Wednesday, March 25, 2009

Pace Ladders

"Ladders" are a way of organizing the reps of your work sets so that some sets are easy and others may be gut-wrenchingly hard. The reps will generally ramp up from a relatively easy effort, to a peak, and then start over again. So, for example, suppose you were doing bench press work sets with 225lbs, instead of doing five sets of five, you might do ladders and your rep scheme might be: x2, x4, x6, x2, x4, x6, etc. The number of "rungs" on the ladder, or how many trips up the ladder may vary. Pavel Tsatsouline's description of ladders can be found at Clarence Bass' site - Pavel's Ladder

I've been experimenting with the use of ladders within a girevoy sport timed-set protocol and I think it will be a good way to break up the mental monotony of long timed sets. I don't know if it is a new idea for GS, but the "pace ladders" I have been experimenting with are ladders of different rep tempos within a given set. So, for example, if you were doing a 5:00 set of jerks, you might start out at a slow pace, move to a medium pace, then a fast pace, and back to a slow pace and begin the process again - all without setting down the weight or switching hands.
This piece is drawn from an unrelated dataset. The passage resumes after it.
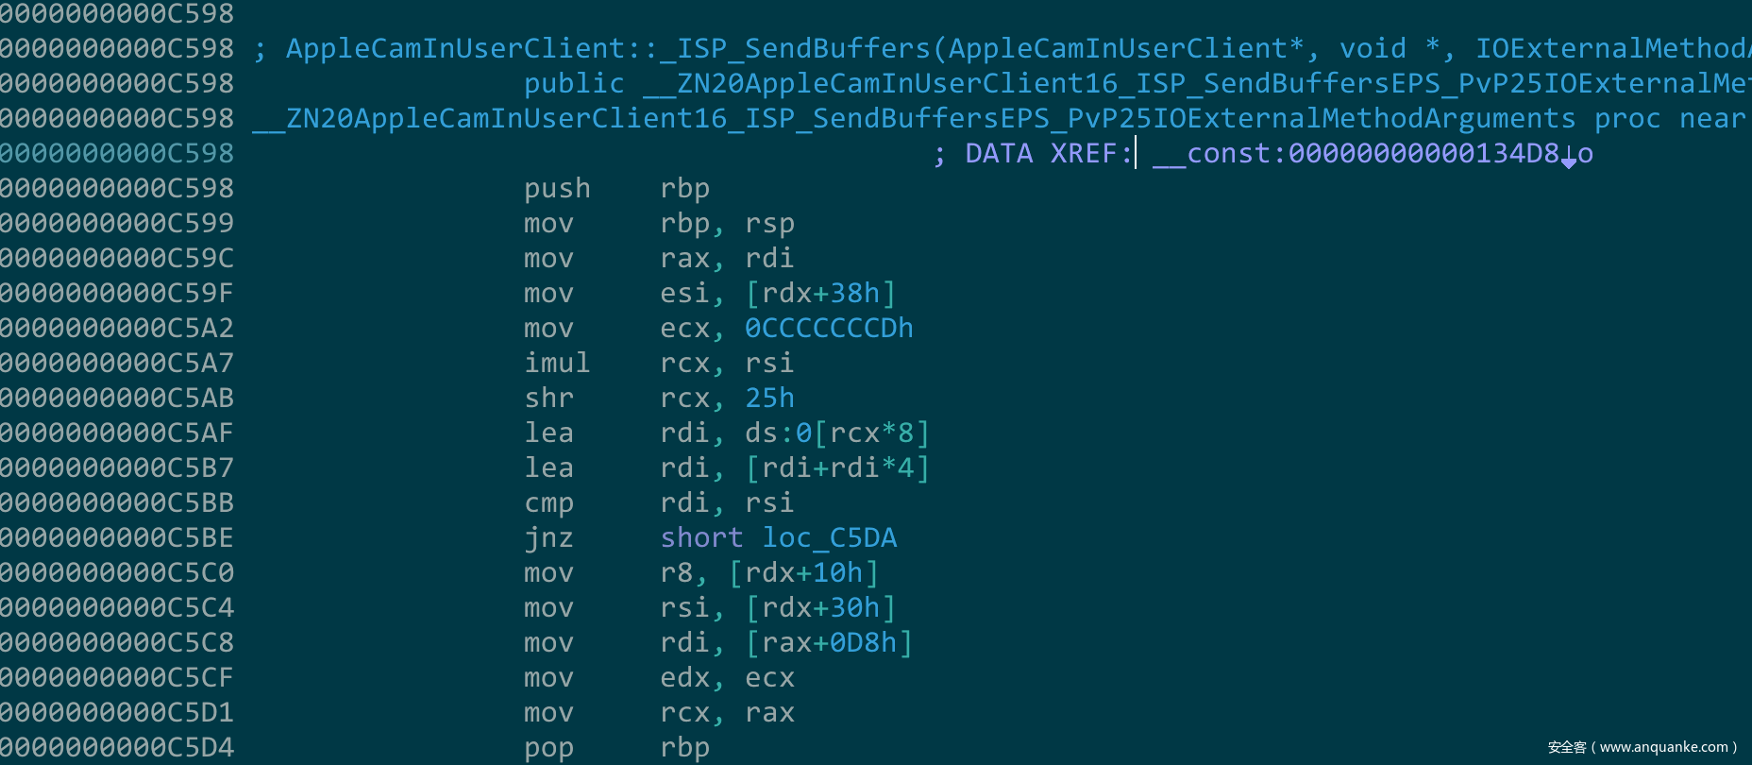Select the [rdi+rdi*4] lea operand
Last night, I did a pace ladder with kettlebell snatches, changing rep tempo every 30 seconds. I used the following three-rung ladder:

:30 = 3 reps (first rung)
:30 = 6 reps (second rung)
:30 = 10 reps (third rung)
:30 = 3 reps
:30 = 6 reps
:30 = 9 reps
(switch hands and repeat)

In successive training sessions, the goal may be to gradually add ladders, add rungs (like 12 reps, for example), or add weight. You may decide to change the tempo scheme as well. For a change of pace (pun intended), give pace ladders a try.

Related Article: How To Make CMS Rank in the Long Cycle by David Whitley


Ron Ipock said...

Boris, the ladders looks fun but I do not think they will do much for GS because the ladders favor your strengths (strength) and sidesteps your weakness (being stubborn enough to go ten minutes). For example, I believe you could go three minutes with 40kg kettlebells but I do not think that is going to get you closer to a full ten minute set.
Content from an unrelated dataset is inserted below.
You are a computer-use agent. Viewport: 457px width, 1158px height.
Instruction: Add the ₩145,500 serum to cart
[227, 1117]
What I mean is this: all of us who have trained hardstyle have the strength and the wind to go the distance, but lack the mental toughness.

Speaking for myself, after three minutes, every rep feels like the last one but there is always another rep in me. My failure resides in listening to myself and succumbing to the suggestion to stop the pain.
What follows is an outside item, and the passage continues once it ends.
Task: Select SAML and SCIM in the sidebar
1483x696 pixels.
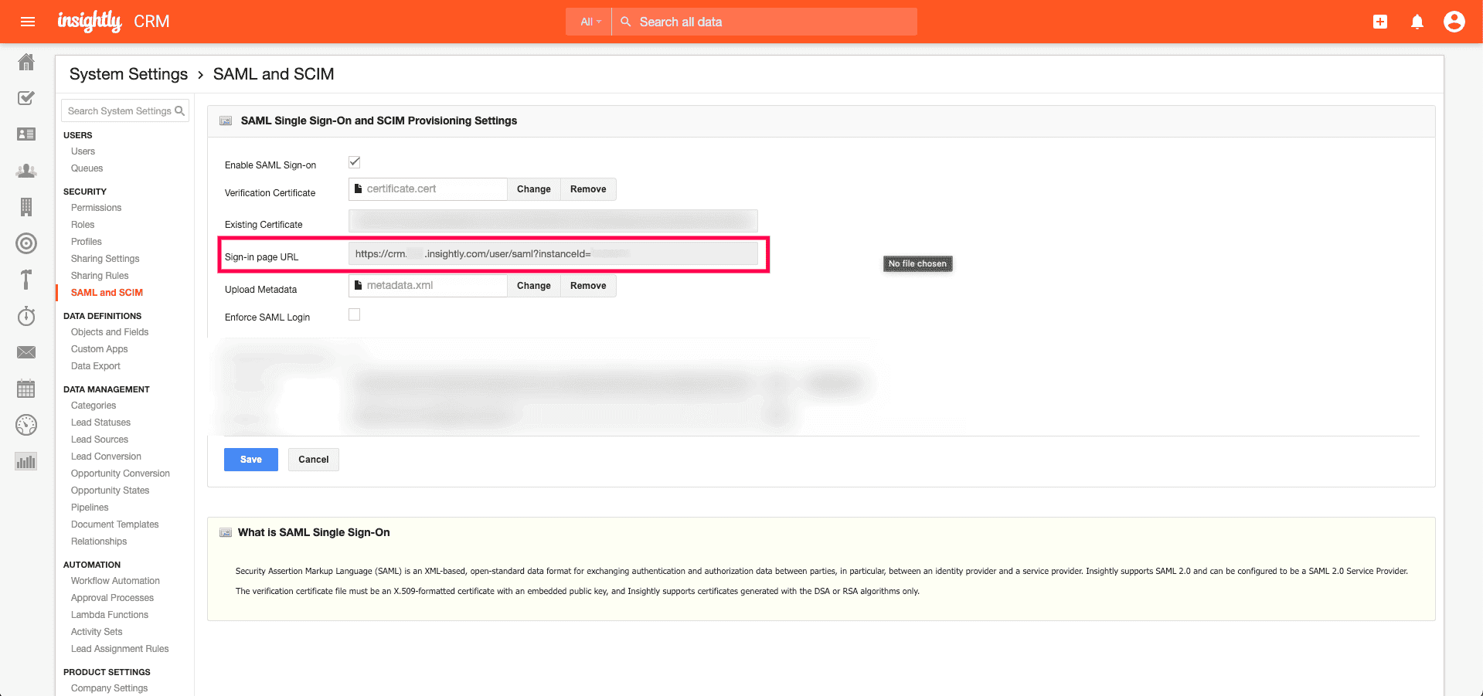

In sum, I guess I am trying to say those ladders are great for what they are--and I do plan on incorporating them as supplementary training--but I think nothing can replace the value of psychologically torturing yourself with longer sets

Boris said...

I think you are missing the point - they are not to be a substitute for time with the bells, just a way to organize/allocate your effort within the given time.

I don't consider 'strength' to be a strength for me particularly. Holding onto the bells is a weakness however and pacing myself will help me hold onto the bells longer, so, as long as I am doing longer sets, it will be working my weakness.

If you opted for shorter intervals (time w. bells in hands), you would indeed be cheating yourself.

Unknown said...

Thought you should check this out. Bulk is not an excuse for poor squatting form. So unfair :-)

Ron Ipock said...

Thanks for clarifying my misunderstanding. For what it is worth, I do pace ladders all the time...just not on purpose. I am currently working on maxing out a ten minute set with 100 reps. I will start out at 8rpm but after a while I get slower and lose heart. Then I kick figuratively kick myself and kick it back up a notch. So I do oscillate my cadences...just never by design.

Boris said...

Sure thing Ron. Yes, everyone's pace ebbs and flows throughout a long set - this is just a way to regulate that and force yourself to slow down or speed up.

That guy's squat looked fairly solid to me.

Unknown said...

Yup, that is what I am so envious about.